Extracted material: Begin

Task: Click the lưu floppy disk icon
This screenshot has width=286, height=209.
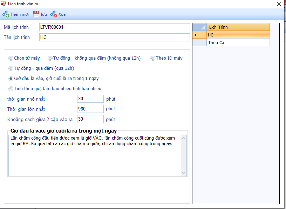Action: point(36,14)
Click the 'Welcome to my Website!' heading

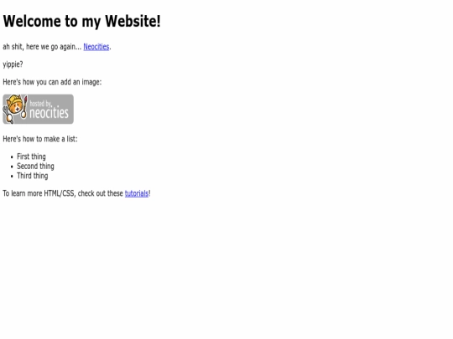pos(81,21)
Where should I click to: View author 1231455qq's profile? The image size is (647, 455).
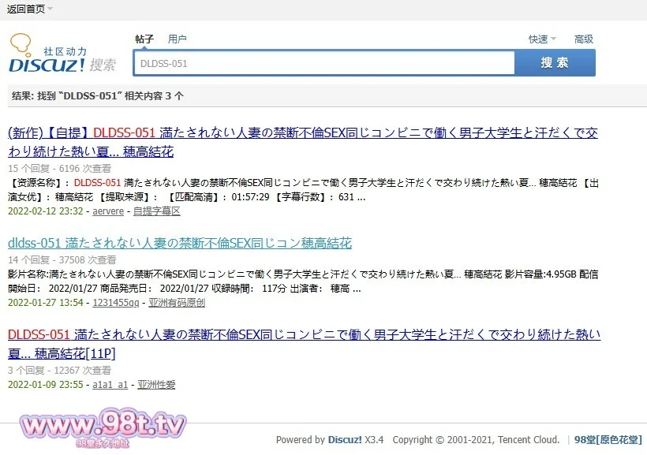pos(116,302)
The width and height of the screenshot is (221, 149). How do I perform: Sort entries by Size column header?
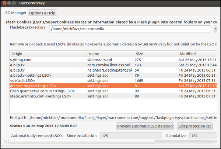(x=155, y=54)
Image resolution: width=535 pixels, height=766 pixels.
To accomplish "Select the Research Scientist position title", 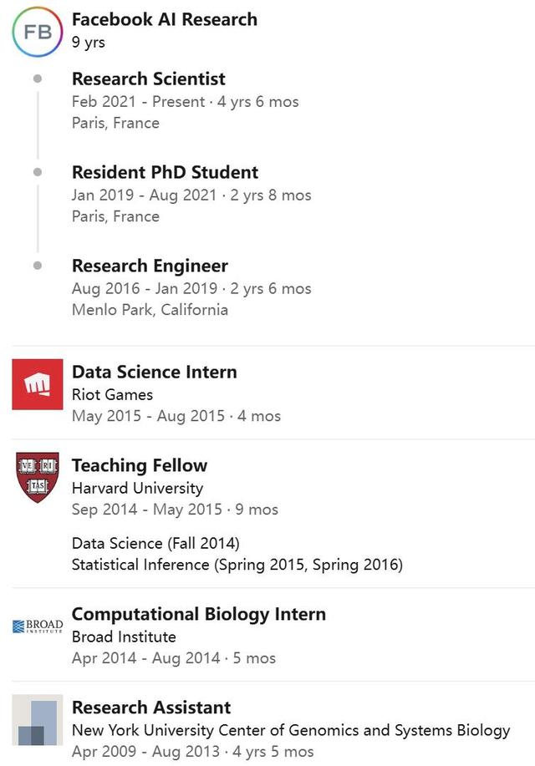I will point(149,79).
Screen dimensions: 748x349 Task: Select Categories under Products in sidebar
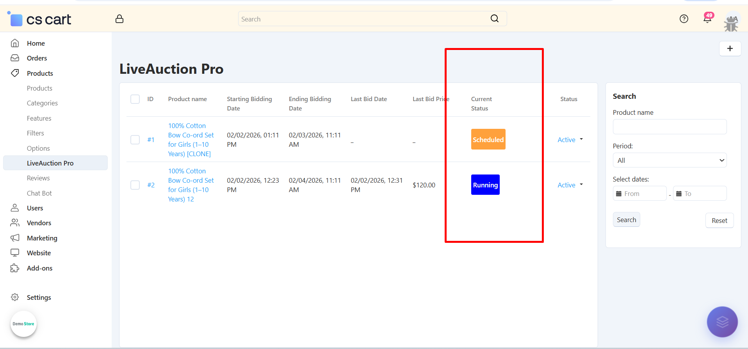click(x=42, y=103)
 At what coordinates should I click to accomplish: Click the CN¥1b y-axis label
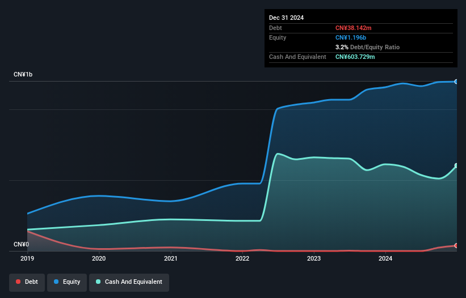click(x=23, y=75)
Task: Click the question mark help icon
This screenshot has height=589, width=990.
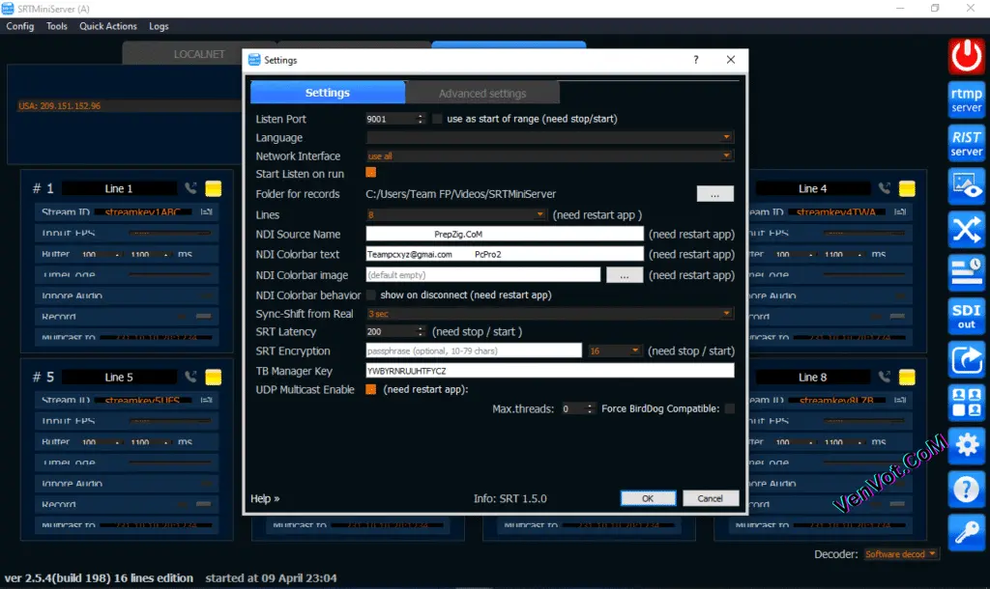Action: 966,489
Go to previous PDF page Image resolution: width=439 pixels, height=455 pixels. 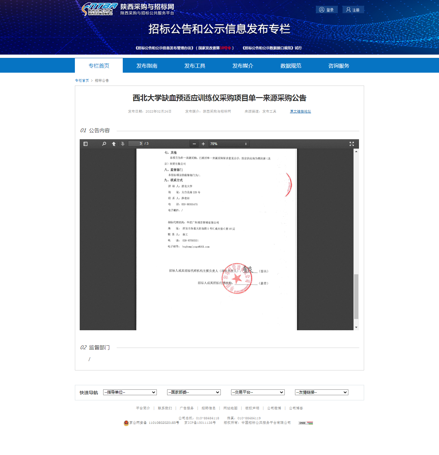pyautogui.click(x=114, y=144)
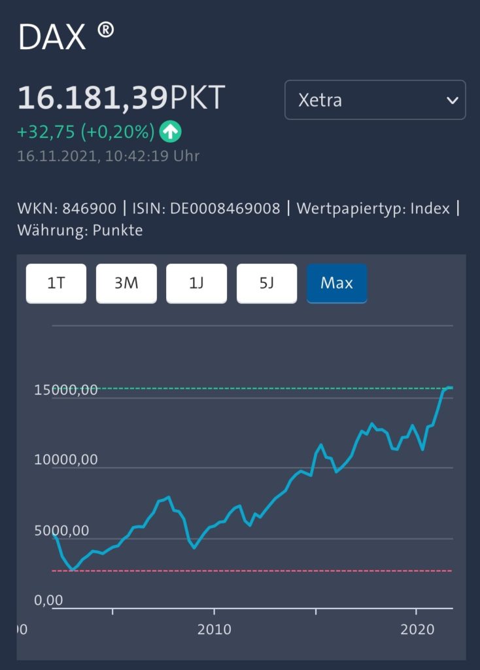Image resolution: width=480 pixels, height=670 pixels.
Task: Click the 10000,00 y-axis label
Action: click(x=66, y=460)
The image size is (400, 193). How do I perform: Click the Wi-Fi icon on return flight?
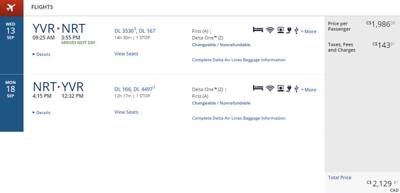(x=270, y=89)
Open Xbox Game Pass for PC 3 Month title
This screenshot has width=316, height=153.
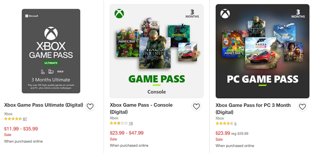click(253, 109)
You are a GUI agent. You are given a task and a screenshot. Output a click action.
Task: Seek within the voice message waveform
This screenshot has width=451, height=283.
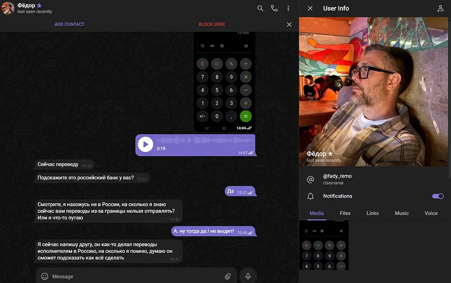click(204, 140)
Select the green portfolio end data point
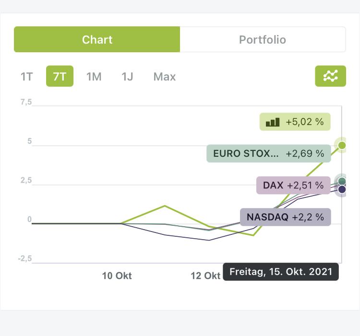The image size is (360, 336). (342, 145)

Extracted material: End

▶ _Exercise_
Reproduce verbatim every line starting at the line that holds "Task: Seek within the voice message waveform" and ending with the final line of the data; omit the pictures.

▶ _Result of the exercise_
Task: Seek within the voice message waveform
This screenshot has width=451, height=283.
click(204, 140)
Select the green portfolio end data point
The image size is (360, 336). (342, 145)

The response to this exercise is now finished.